Certifications professionnelles
Simplification de l’enregistrement des différents projets de certification et remise à plat du système de lien entre certification, blocs, habilitation et micro-certificats.
Notre avis : Ce sujet est crucial, car il a trait à la professionnalisation des individus et à la valeur accordée aux certifications. La reprise en main de ce sujet par France Compétences s’est accompagnée d’un changement de paradigme, avec des règles de dépôt plus contraignantes, parfois peu lisibles, même pour les certificateurs historiques. Le sujet est aujourd’hui très lié aux sources de financements, notamment du CPF.
Quelle temporalité ?
Il apparaît plausible qu’un ANI soit conclu avant la fin de d’année 2021. Néanmoins, au regard des prochaines échéances électorales, notamment l’échéance présidentielle, il semble peu probable que cela se traduise à court terme en modification de la loi.

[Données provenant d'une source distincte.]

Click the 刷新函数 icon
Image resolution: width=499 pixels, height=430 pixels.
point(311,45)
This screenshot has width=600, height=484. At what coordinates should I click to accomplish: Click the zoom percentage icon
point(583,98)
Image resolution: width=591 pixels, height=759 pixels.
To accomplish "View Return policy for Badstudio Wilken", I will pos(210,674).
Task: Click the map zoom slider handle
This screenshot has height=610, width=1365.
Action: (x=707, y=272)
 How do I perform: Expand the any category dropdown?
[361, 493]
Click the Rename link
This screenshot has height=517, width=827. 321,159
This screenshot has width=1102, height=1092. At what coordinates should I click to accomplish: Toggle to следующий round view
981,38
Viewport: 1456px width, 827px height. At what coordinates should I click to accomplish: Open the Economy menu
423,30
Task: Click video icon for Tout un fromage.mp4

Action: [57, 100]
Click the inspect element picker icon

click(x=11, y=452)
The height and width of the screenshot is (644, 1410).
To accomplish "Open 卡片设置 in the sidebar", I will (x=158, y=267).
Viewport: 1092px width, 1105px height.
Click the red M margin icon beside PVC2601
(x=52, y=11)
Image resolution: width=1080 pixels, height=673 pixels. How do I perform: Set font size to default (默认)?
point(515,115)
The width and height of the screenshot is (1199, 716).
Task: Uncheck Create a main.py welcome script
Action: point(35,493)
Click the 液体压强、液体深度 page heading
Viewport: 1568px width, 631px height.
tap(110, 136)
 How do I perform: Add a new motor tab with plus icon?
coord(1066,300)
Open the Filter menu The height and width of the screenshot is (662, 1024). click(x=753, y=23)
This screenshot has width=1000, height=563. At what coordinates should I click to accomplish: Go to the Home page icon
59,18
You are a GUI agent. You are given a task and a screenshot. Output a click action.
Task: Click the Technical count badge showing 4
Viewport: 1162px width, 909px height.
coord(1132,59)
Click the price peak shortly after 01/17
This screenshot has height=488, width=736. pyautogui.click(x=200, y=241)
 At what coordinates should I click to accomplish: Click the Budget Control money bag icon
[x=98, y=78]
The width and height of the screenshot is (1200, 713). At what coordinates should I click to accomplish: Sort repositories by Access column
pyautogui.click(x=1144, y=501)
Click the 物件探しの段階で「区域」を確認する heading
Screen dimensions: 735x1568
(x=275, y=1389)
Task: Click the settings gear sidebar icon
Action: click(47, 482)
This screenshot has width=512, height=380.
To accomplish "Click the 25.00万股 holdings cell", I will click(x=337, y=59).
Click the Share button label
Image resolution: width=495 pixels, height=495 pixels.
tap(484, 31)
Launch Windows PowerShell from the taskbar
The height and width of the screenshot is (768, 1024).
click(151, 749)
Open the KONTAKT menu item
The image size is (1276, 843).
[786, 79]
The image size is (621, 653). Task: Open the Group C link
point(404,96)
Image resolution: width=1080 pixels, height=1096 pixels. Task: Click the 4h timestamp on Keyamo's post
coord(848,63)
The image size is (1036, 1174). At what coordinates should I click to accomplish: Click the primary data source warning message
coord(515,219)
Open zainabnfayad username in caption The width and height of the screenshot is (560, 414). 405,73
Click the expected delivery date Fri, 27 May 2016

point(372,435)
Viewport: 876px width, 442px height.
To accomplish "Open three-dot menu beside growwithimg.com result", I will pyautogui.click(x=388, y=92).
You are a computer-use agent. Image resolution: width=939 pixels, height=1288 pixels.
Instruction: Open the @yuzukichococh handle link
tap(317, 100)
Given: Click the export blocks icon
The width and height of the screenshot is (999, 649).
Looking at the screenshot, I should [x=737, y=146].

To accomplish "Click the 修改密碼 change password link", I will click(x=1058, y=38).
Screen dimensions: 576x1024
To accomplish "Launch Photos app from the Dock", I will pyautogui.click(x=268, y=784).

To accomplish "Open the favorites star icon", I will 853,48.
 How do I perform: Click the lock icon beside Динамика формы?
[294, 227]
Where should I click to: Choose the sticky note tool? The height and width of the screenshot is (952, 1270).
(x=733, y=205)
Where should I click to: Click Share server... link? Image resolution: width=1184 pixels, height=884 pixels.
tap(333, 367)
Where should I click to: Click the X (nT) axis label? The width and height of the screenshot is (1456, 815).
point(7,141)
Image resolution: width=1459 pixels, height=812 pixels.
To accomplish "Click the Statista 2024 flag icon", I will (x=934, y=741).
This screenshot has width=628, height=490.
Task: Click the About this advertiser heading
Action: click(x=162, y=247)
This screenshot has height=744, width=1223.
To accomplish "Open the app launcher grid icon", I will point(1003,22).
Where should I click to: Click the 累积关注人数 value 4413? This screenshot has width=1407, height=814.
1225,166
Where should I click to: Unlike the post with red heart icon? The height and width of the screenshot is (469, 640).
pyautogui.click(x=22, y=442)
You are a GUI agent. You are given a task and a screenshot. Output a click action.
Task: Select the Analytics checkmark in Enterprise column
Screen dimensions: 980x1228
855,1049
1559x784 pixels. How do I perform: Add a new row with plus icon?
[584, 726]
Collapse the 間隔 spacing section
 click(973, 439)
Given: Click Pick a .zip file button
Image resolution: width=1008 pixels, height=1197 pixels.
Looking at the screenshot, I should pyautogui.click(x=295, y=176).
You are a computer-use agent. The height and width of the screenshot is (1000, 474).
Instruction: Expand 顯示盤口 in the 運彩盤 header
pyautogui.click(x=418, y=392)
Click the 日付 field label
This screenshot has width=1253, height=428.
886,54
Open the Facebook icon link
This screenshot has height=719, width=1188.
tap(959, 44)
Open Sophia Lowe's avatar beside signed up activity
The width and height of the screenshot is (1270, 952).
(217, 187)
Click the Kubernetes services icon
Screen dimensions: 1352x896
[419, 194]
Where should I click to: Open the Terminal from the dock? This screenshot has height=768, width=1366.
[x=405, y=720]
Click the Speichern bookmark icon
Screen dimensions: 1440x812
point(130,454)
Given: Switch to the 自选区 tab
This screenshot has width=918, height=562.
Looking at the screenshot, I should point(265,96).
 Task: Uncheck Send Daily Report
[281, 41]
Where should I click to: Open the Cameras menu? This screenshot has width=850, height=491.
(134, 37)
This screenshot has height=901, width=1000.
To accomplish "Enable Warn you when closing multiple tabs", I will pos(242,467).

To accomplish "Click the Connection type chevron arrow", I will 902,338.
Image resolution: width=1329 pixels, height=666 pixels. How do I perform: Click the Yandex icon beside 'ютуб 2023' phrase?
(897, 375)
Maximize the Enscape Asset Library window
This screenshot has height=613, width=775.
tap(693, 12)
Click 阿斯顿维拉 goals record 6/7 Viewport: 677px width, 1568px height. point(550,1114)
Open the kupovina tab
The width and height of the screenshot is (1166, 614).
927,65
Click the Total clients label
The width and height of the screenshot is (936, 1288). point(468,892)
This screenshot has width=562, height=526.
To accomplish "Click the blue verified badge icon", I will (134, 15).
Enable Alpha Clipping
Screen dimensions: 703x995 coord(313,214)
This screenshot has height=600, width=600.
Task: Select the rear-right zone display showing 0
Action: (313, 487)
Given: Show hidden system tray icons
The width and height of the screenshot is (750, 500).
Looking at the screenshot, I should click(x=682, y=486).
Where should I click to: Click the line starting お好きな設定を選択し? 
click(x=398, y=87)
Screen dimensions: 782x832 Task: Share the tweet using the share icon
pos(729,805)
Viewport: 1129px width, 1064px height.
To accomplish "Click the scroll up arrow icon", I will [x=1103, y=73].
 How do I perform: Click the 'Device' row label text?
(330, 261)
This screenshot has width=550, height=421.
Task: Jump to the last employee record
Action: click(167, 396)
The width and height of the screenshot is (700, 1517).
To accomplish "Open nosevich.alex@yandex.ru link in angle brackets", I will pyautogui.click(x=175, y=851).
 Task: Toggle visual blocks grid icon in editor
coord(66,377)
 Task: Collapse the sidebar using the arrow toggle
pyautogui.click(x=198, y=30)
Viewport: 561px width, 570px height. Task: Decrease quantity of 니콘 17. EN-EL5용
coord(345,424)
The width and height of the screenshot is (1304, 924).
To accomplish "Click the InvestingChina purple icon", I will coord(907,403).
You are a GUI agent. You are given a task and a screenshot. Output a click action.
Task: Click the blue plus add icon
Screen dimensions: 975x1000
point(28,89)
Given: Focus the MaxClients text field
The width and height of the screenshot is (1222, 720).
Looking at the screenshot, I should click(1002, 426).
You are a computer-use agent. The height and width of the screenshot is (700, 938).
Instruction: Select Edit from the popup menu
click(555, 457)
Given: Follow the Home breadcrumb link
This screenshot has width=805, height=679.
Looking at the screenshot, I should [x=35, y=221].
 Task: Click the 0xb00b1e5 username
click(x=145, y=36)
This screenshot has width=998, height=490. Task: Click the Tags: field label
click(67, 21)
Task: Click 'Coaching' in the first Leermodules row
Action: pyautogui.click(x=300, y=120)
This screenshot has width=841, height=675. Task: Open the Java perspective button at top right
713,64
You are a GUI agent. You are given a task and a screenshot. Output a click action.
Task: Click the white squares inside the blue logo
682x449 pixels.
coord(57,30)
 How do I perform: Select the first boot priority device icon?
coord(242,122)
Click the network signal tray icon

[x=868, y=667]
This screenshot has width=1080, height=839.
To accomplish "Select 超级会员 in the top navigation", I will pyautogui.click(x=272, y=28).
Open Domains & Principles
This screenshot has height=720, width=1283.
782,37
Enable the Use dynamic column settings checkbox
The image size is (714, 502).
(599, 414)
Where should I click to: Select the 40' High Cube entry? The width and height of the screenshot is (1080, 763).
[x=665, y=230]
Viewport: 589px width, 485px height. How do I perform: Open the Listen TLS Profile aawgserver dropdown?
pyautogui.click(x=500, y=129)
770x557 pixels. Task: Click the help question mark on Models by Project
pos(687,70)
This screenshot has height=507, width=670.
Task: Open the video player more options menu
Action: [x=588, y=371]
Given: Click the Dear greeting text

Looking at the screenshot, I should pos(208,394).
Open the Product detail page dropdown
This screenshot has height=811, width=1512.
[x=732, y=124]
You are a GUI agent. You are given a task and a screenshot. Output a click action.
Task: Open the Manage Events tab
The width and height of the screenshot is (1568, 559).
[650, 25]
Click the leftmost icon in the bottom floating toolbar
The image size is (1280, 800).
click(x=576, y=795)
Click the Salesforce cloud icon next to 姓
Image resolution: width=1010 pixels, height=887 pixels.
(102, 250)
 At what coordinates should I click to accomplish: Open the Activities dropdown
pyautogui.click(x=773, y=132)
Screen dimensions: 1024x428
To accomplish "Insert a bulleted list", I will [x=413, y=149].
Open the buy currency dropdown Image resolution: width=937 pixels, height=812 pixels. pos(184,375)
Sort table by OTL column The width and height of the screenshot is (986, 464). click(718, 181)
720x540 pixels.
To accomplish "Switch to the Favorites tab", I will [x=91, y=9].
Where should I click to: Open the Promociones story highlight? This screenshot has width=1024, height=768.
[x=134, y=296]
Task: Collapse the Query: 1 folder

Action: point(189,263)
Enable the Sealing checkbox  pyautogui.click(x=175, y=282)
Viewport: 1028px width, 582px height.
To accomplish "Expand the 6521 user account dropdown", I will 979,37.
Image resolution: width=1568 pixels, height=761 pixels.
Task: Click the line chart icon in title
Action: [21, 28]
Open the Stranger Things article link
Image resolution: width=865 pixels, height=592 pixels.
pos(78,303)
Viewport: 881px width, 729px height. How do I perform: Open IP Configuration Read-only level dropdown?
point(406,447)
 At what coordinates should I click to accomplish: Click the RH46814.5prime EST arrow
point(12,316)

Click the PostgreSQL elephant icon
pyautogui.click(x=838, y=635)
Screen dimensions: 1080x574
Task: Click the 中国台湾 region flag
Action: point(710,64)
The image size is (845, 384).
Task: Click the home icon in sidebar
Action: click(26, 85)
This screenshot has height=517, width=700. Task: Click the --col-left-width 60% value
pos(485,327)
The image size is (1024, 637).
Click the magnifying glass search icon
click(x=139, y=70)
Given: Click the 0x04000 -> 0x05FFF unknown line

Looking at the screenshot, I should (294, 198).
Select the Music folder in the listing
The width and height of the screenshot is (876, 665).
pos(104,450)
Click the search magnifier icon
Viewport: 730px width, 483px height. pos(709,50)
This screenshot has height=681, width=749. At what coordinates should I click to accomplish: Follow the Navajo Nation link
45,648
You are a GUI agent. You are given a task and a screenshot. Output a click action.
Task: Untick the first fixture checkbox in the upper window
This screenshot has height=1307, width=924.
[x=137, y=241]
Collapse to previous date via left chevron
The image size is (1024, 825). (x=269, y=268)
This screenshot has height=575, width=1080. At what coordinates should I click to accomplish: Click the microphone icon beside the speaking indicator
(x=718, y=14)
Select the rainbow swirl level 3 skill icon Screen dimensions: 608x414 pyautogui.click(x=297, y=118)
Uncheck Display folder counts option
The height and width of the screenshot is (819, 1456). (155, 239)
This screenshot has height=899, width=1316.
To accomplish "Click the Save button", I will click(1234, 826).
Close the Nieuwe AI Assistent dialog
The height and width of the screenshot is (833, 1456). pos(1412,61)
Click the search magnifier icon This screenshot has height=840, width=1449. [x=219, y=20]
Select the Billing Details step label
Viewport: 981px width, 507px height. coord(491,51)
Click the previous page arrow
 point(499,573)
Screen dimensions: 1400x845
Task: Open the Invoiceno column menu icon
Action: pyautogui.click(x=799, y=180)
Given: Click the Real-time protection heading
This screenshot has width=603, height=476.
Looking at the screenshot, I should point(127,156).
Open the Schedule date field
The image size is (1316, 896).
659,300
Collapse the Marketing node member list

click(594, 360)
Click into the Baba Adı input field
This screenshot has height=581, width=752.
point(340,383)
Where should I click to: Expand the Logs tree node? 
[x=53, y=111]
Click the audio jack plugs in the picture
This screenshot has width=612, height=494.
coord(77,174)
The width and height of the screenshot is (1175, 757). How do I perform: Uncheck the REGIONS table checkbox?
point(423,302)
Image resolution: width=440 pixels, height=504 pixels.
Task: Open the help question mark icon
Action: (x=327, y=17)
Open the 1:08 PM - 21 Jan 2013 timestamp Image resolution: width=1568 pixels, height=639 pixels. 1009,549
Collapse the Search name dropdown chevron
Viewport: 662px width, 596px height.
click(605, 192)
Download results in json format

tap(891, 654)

L’ANI éventuel aura donc plutôt vocation à être une feuille de route pour le candidat et le parti politique qui sortira vainqueur des futures élections. Ces derniers disposeraient en effet d’un accord issu d’une forme de consensus. Cela leur permettrait de procéder à une reprise intégrale des propositions ou à d’éventuels arbitrages et aménagements. La mise en œuvre de ces futures dispositions semblent difficilement envisageables avant début 2023. Même si généralement la rentrée de septembre qui suit la présidentielle donne déjà lieu à des réformes en droit social qui impactent aussi la formation professionnelle.
De plus, il est tout à fait possible que certains points spécifiques de l’ANI (sur le CPF ou l’apprentissage par exemple) nourrissent des décisions du gouvernement dans les semaines et mois à venir…
Chez Unow, nous restons mobilisés sur le sujet et vous informerons de l’avancement du sujet.